Geoff Boeing, a professor at the USC Sol Price School of Public Policy and lead author of the study, told Roth that the alleged problem stems from Los Angeles County’s racist history of building highways through “low-income communities of color.”
“Today, many residents of the county’s whiter, more affluent neighborhoods — who were often able to keep highways out of their own backyards — commute to work through lower-income Black and Latino neighborhoods bisected by the 10, 110, 105 freeways and more,” Roth noted.
Boeing said that the white commuters simply drive their cars through those neighborhoods and rarely stop to patronize businesses.
“They’re just driving through to get from one side of the city to the other,” Boeing said.
Neither Boeing nor Roth addressed the ongoing controversy of gentrification in those neighborhoods, which has caused a slight uptick in localization.
Both Boeing and Roth did admit that some areas of the city where people commute are predominantly white areas – the 2, 134, and 210 freeways, for instance, run through highly affluent areas like La Canada Flintridge, Eagle Rock, and Glendale. Boeing also noted that some of the freeways were built out of geographic necessity, while other neighborhoods, such as affluent South Pasadena, managed to block the building of highways after enough people rallied against such projects.
“Majority-white Westside neighborhoods, for instance, could also be benefiting from ocean breezes that push pollution into predominantly Black and Latino areas,” noted the Times article.

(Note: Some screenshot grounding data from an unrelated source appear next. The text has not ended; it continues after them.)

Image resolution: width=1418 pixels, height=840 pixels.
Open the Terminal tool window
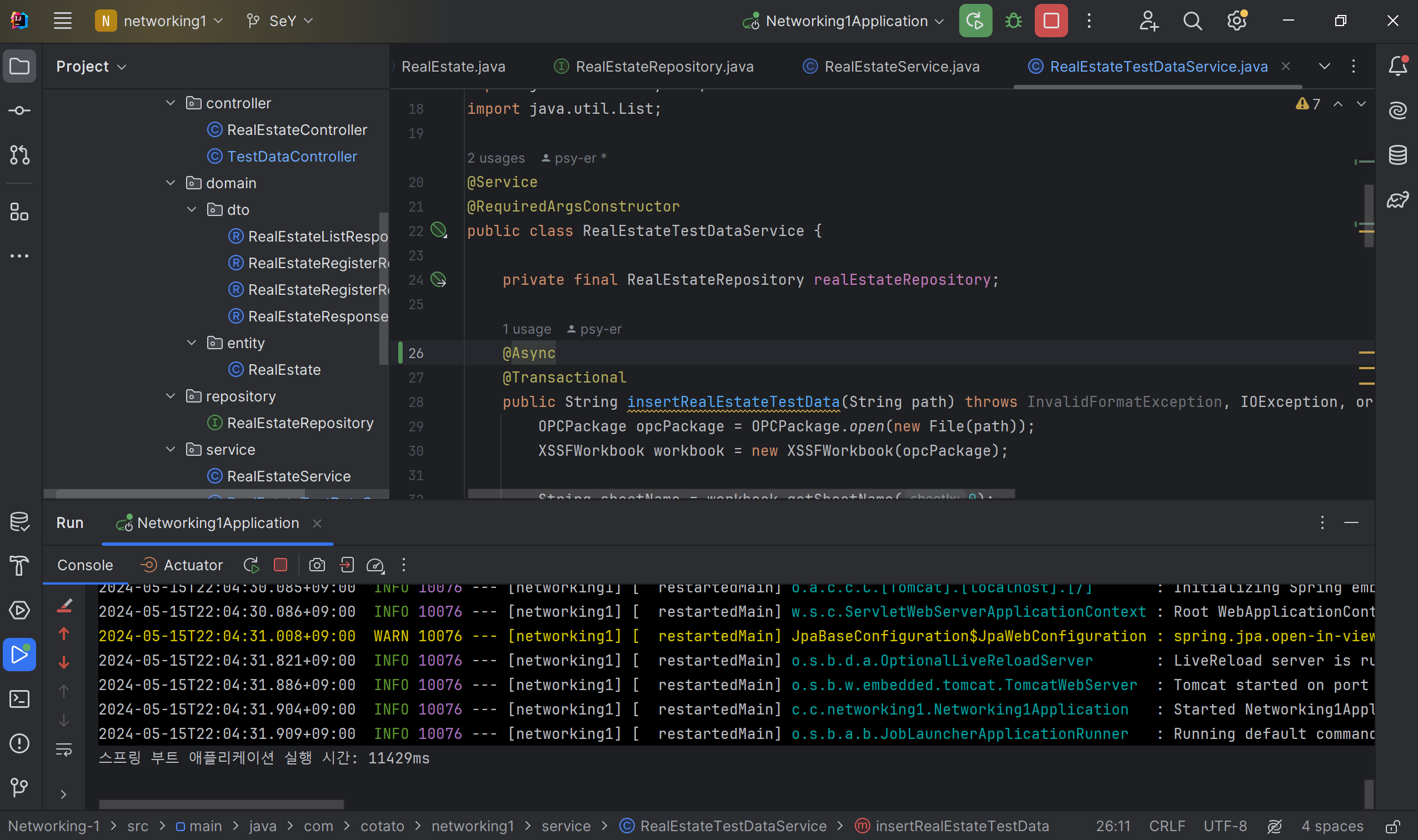point(19,699)
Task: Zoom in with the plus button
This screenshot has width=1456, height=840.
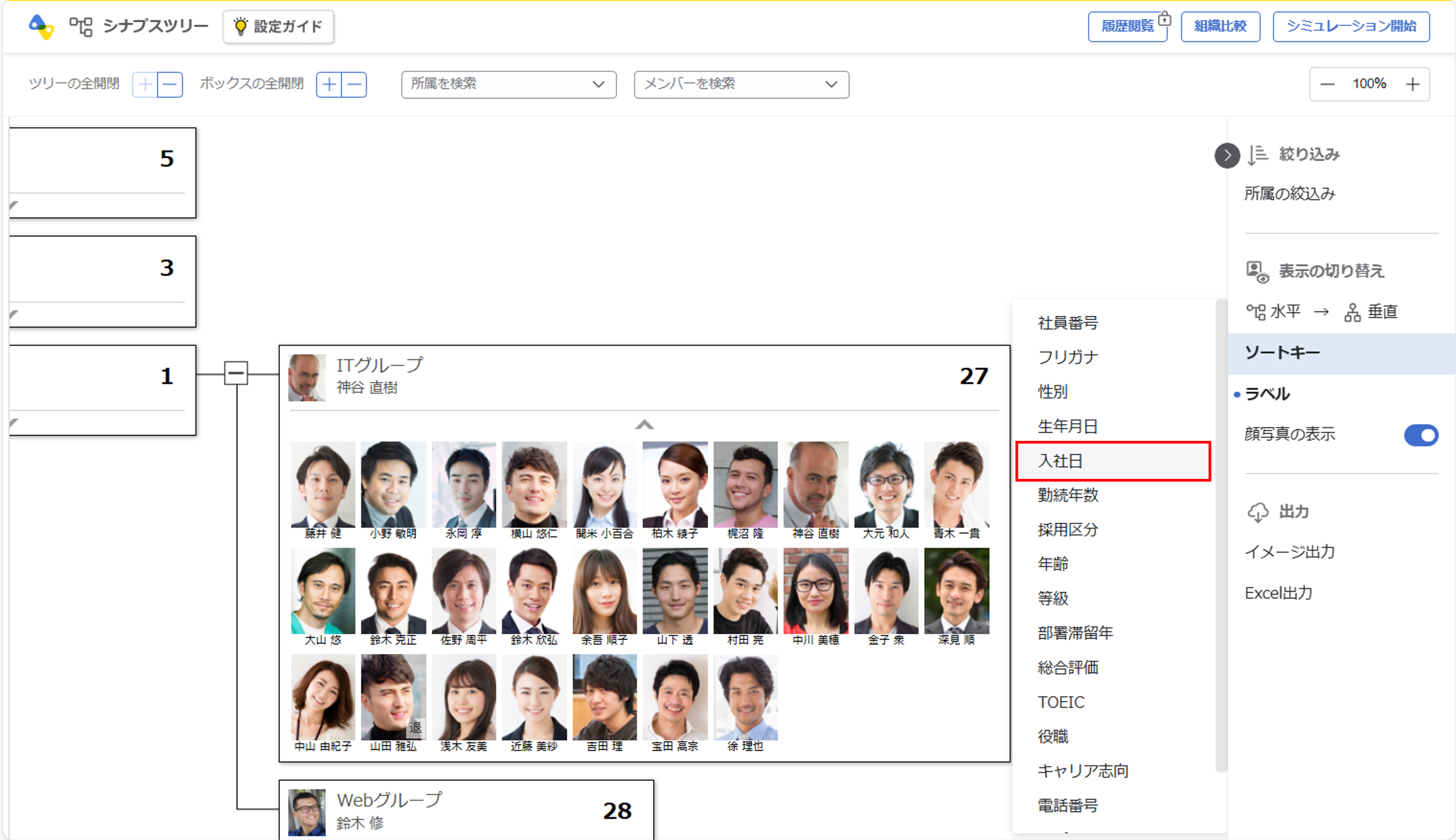Action: (x=1412, y=84)
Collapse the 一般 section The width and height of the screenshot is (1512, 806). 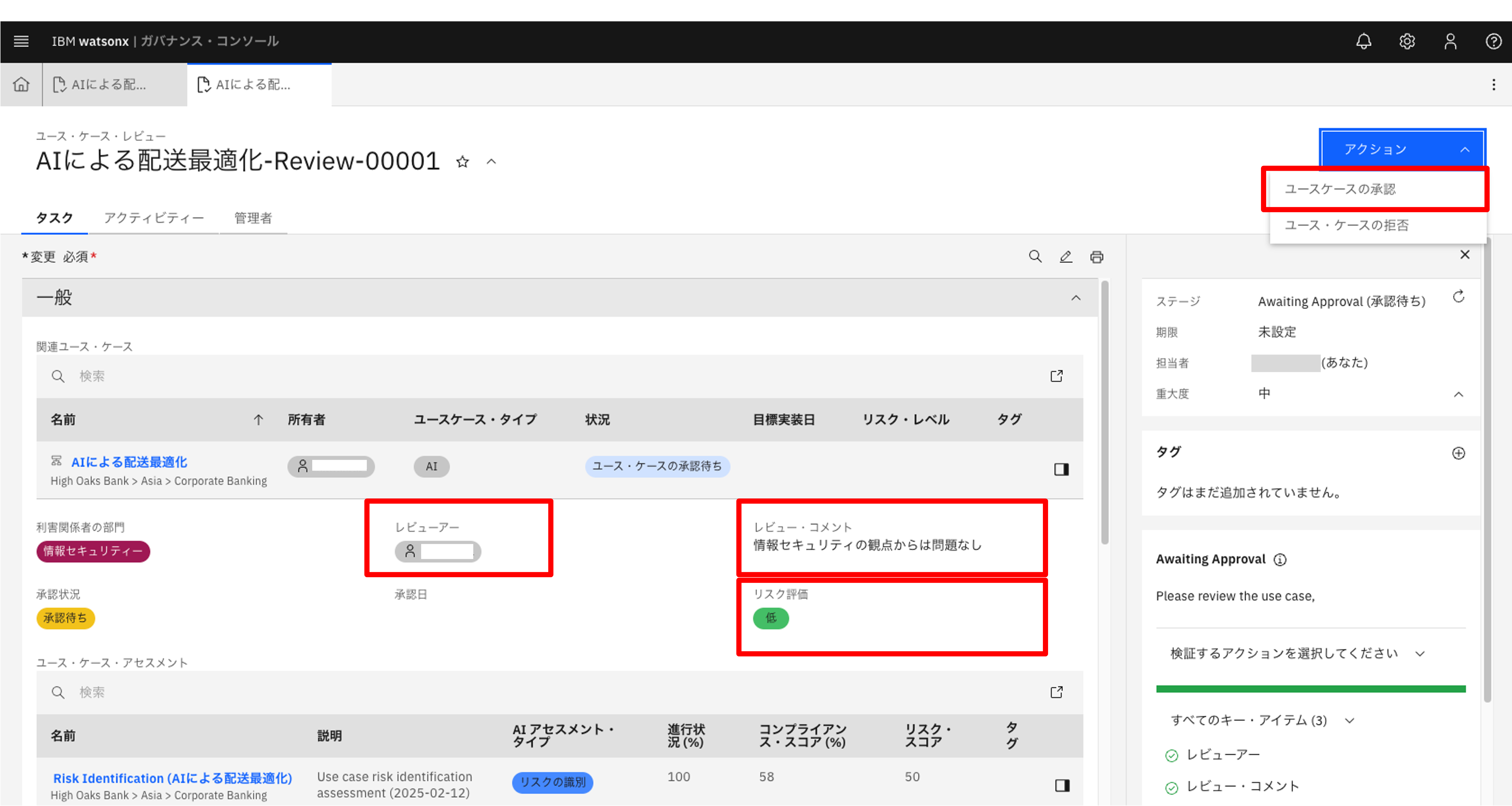[1075, 298]
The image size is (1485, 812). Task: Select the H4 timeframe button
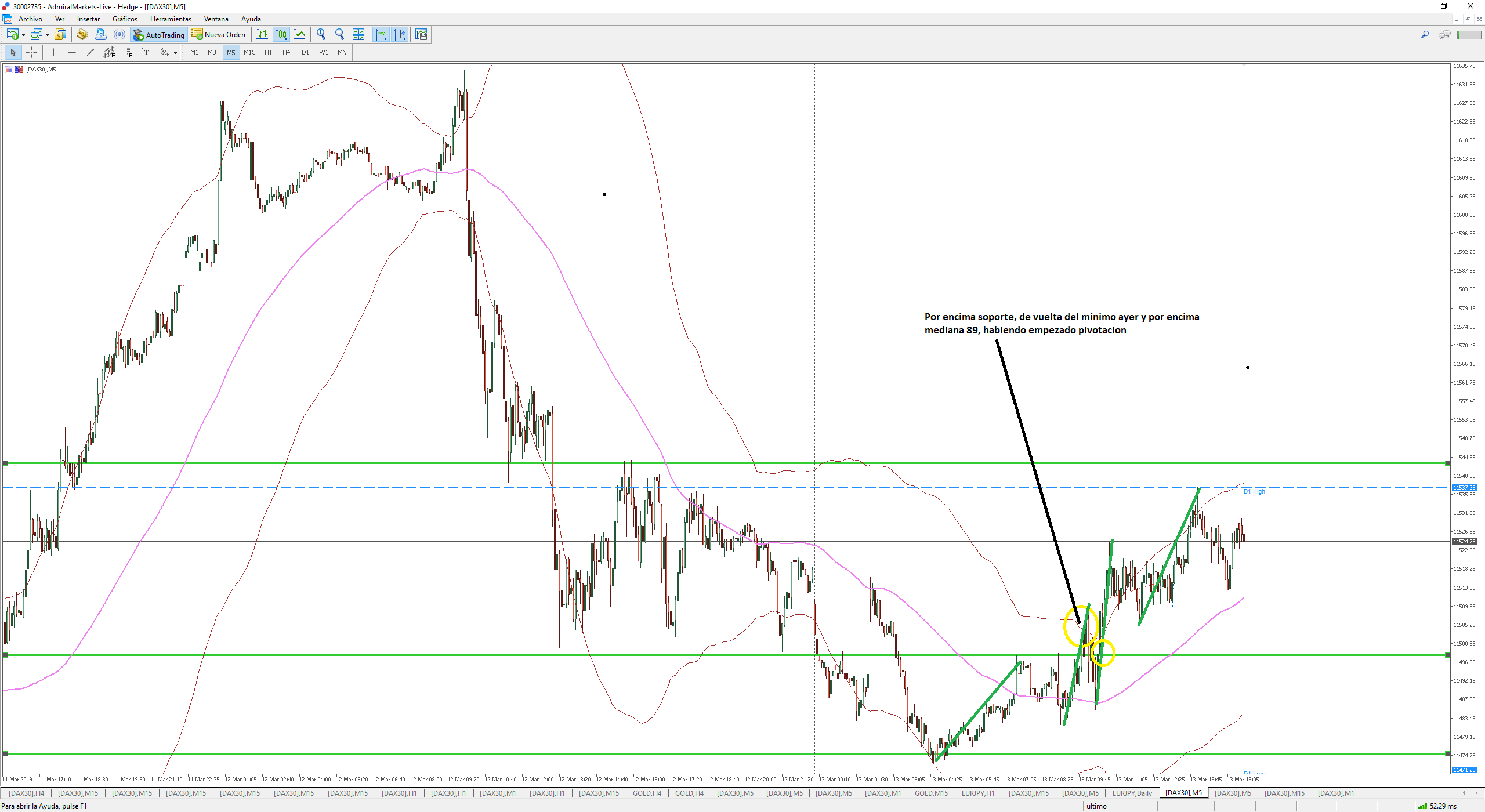tap(286, 53)

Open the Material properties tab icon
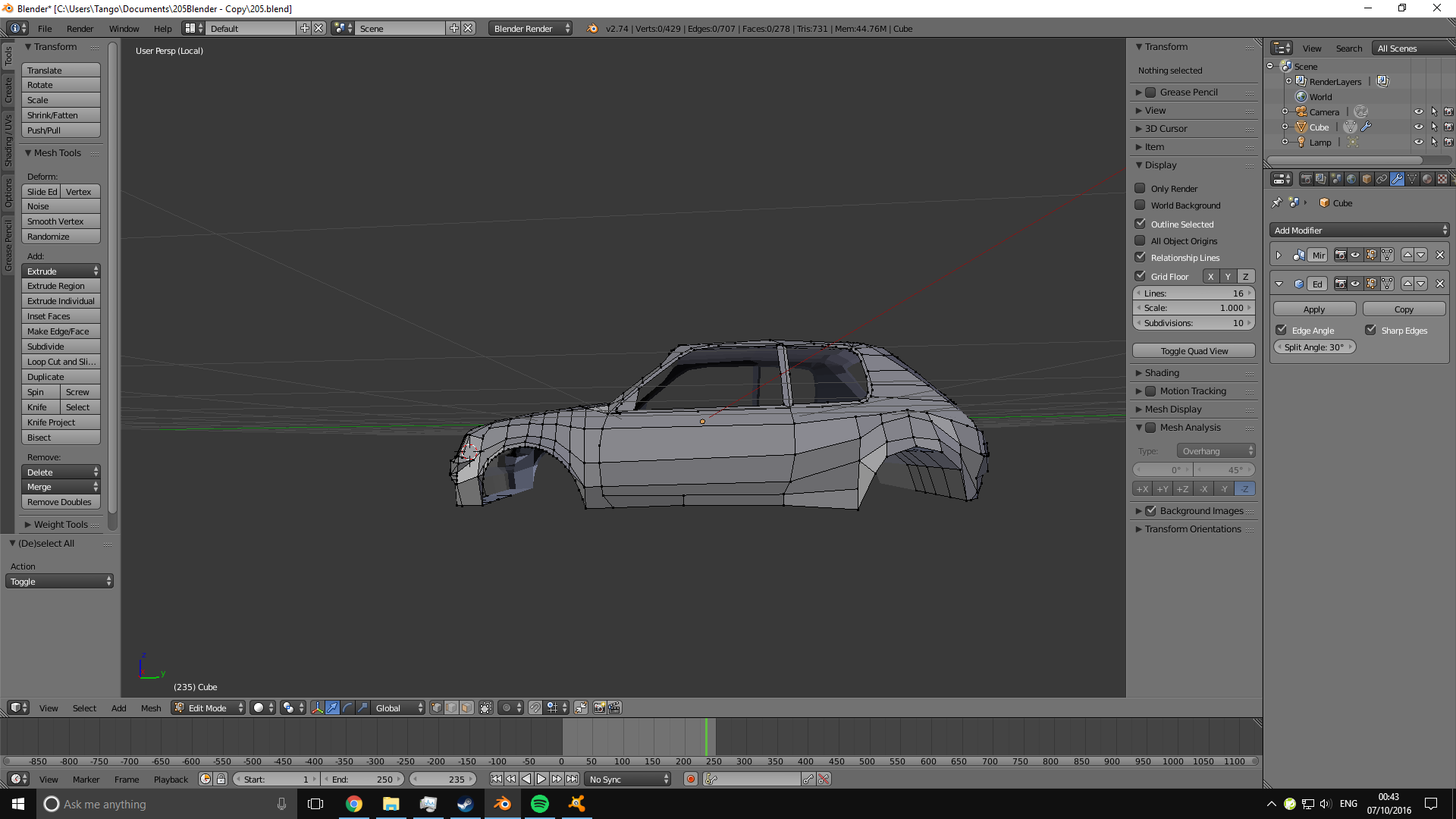point(1427,179)
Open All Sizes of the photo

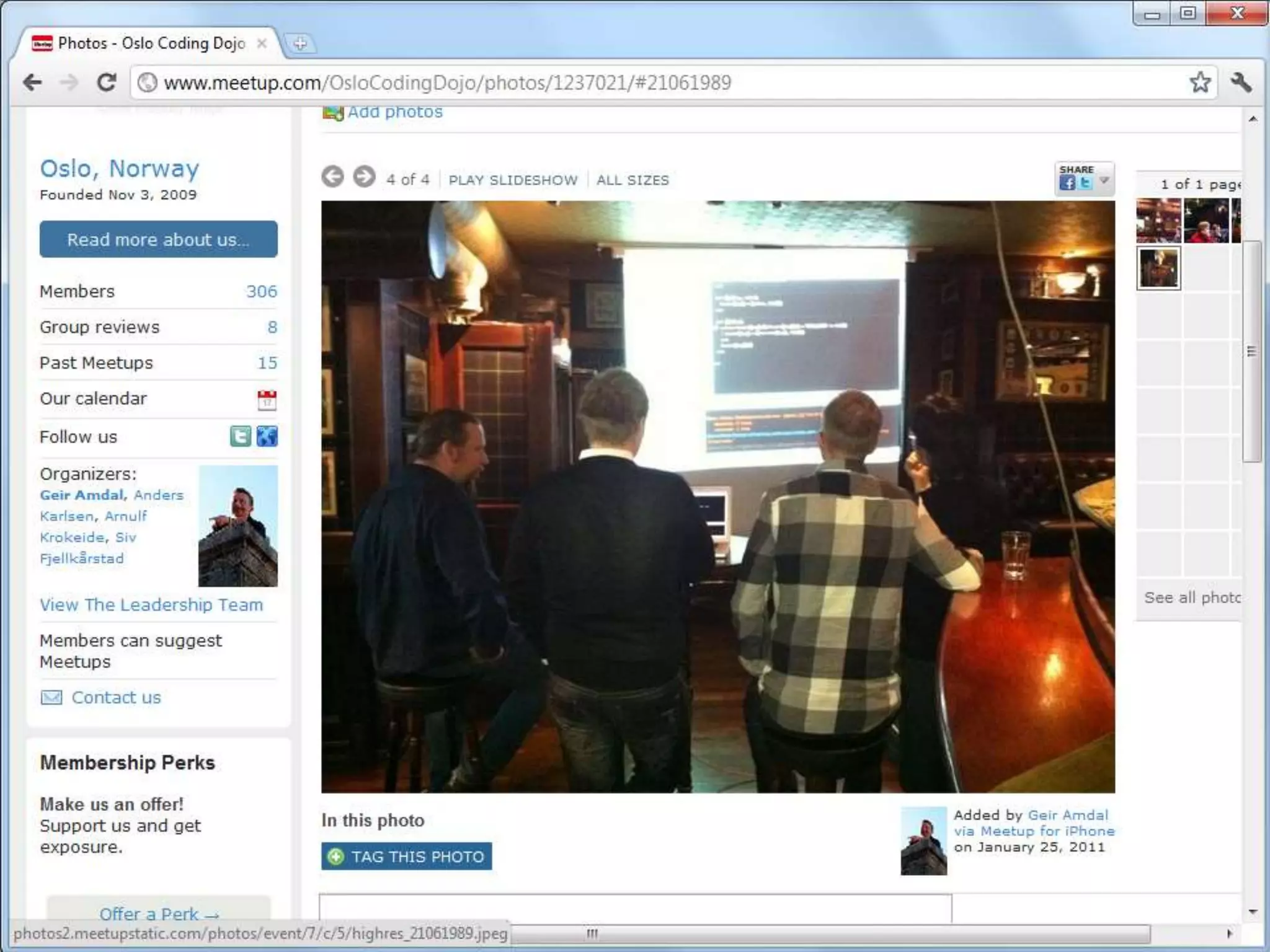633,180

The two solutions proposed are not exactly the best, with experts often disagreeing about their efficacy. For instance, the USC study says that more people should be using electric cars, but as Breitbart News reported this week, even ABC News admitted that electric vehicles pose a logistical nightmare:
The gold standard in electric vehicles is the Tesla, and Tesla is also the gold standard in offering reliable chargers everywhere. Still, this gold standard is not all that golden. You can be in and out of a gas station in five minutes. Hell, you can fill your gas tank and rob the gas station in five minutes. Gas stations are awesome for the outlaw and law-abiding alike.
In the best of conditions, if you can find a Tesla supercharger, 200 miles of range takes 15 minutes to 23 minutes to charge. A fill-up takes an hour. And don’t forget that cold weather or turning on your air conditioning/heat will eat up those 200 miles pretty quick.
Fifteen minutes might not sound like a long time, but have you ever had to wait five minutes to access the gas pump? It sucks. Imagine 15 minutes. Oh, and what if someone is ahead of you in line? Then it’s not 15 minutes? Then it’s 20, 25, or 30 minutes. And that’s the gold standard.
The Los Angeles Times also noted that electric “vehicles still produce harmful air pollution via dust from brake pads and toxic chemicals in tires. And cars of all kinds can kill pedestrians and drivers.”
Some might look to public transit as a solution, but Boeing said that the city of Los Angeles would need to invest more in buses than trains due to the city’s sprawling layout.
“It’s hard to say that those hundreds of dollars in rail investment are really going to work when there aren’t that many people within walking distance of those stations,” he said. “Buses need to be a more central part of the solution in Los Angeles, because you can provision hundreds of buses with frequent service for far less money than one train.”